Namun, Yangdi segera membatalkan perintah ini ketika dia sadar membutuhkan Li Yuan untuk menjaganya dari beberapa orang lain yang mencoba menggulingkan pemerintah.
Penerapan Hukuman Penjara ini tidak membuktikan kejeniusan manajerial yang diinginkan Yangdi, dan segera Li Yuan juga berencana untuk membunuh Yangdi.
Langkah ini membuat Pingyang dalam bahaya.
Sebagai istri kepala penjaga istana, dia adalah sosok yang sangat terlihat oleh Yangdi dan dapat dengan mudah disandera.
Bahaya ini hanya meningkat ketika suaminya pergi untuk bergabung dengan Li Yuan.
Khawatir akan terlalu berbahaya bagi mereka jika mereka berdua meninggalkan istana sekaligus, Pingyang mengajukan diri untuk tinggal sebentar.
“Sebagai seorang wanita,” katanya kepada suaminya, “mudah bagi saya untuk bersembunyi ketika saatnya tiba. Aku punya cara untuk menjaga diriku sendiri.”
Segera setelah itu, dia menyelinap keluar dari istana dan berjalan ke tanah keluarganya dalam kesendirian.
Di sana dia menemukan orang-orang biasa yang menderita kekeringan, dan sebagian besar telah ditinggalkan oleh pemerintah.
Merasakan kesempatan, dia membuka gudang keluarganya dan membagikan makanan.
Penduduk setempat sangat berterima kasih sehingga banyak yang berjanji setia padanya.
Ini adalah awal dari apa yang kemudian dikenal sebagai Tentara Wanita.
Selama beberapa bulan berikutnya, ketika ayah dan suaminya berperang secara terbuka melawan Yangdi, Pingyang diam-diam membuat aliansi politik untuk menumbuhkan pasukannya sendiri.
Pasukannya akhirnya membengkak hingga 70.000 orang, semuanya di bawah panji seorang wanita.

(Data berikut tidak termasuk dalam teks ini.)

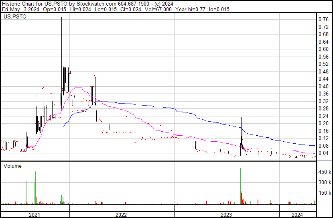The height and width of the screenshot is (218, 333).
Task: Select the 2021 year label on timeline
Action: (35, 215)
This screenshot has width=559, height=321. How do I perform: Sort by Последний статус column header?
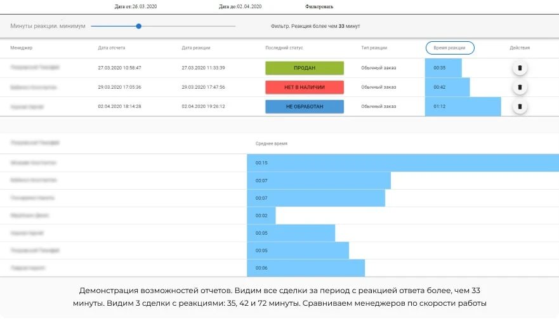(x=284, y=48)
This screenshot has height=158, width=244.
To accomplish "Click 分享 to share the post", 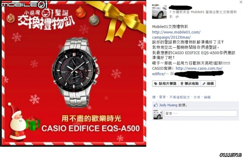I will click(197, 97).
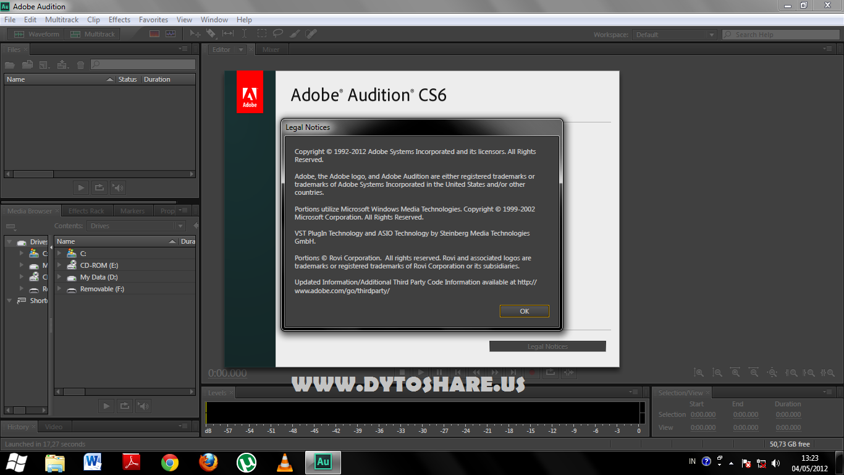Image resolution: width=844 pixels, height=475 pixels.
Task: Click OK in the Legal Notices dialog
Action: pos(524,311)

Tidak boleh ada penjarahan, apa pun yang diambil tentara, mereka harus membayarnya.
Setelah kemenangan, tentara membagikan makanan untuk antara penduduk setempat.
Tidak mengherankan bahwa ke mana pun mereka pergi, mereka disambut sebagai pembebas daripada penakluk.

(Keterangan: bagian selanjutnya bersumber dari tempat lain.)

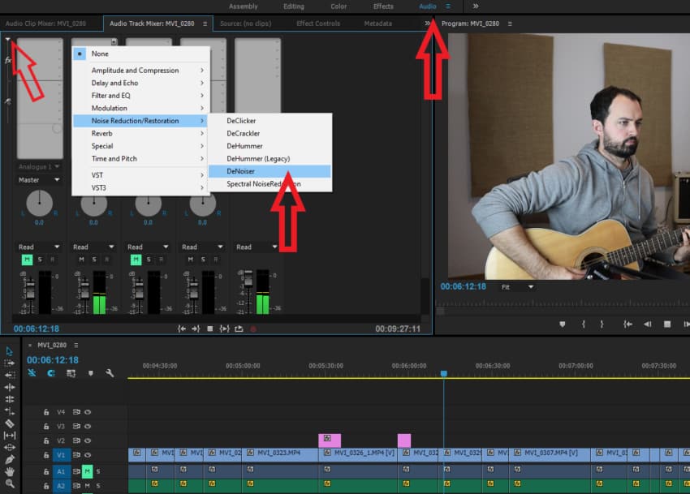
Task: Open the Master output assignment dropdown
Action: tap(39, 180)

Setelah kurang dari satu tahun pertempuran, tentara Pingyang akhirnya melawand pasukan Yangdi, dinasti Sui jatuh dan Yangdi melarikan diri.
Li Yuan naik takhta, mengantarkan salah satu era keemasan Tiongkok dengan berdirinya dinasti Tang.
Hal ini tidak hanya menjadikan Pingyang sebagai putri resmi, tetapi juga memberinya sejumlah penghargaan.
Dia diangkat sebagai marsekal, yang membawa serta pembantu militer dan staf, dan dia diberi gelar zhou (bijaksana).
Dinasti Tang kemudian menjadi dinasti yang berumur panjang.
Sayangnya, Pingyang sendiri hidup singkat setelahnya. Dia meninggal pada usia 23 tahun karena penyebab yang tidak diketahui (mungkin melahirkan), dan kepergiannya ditangisi banyak orang.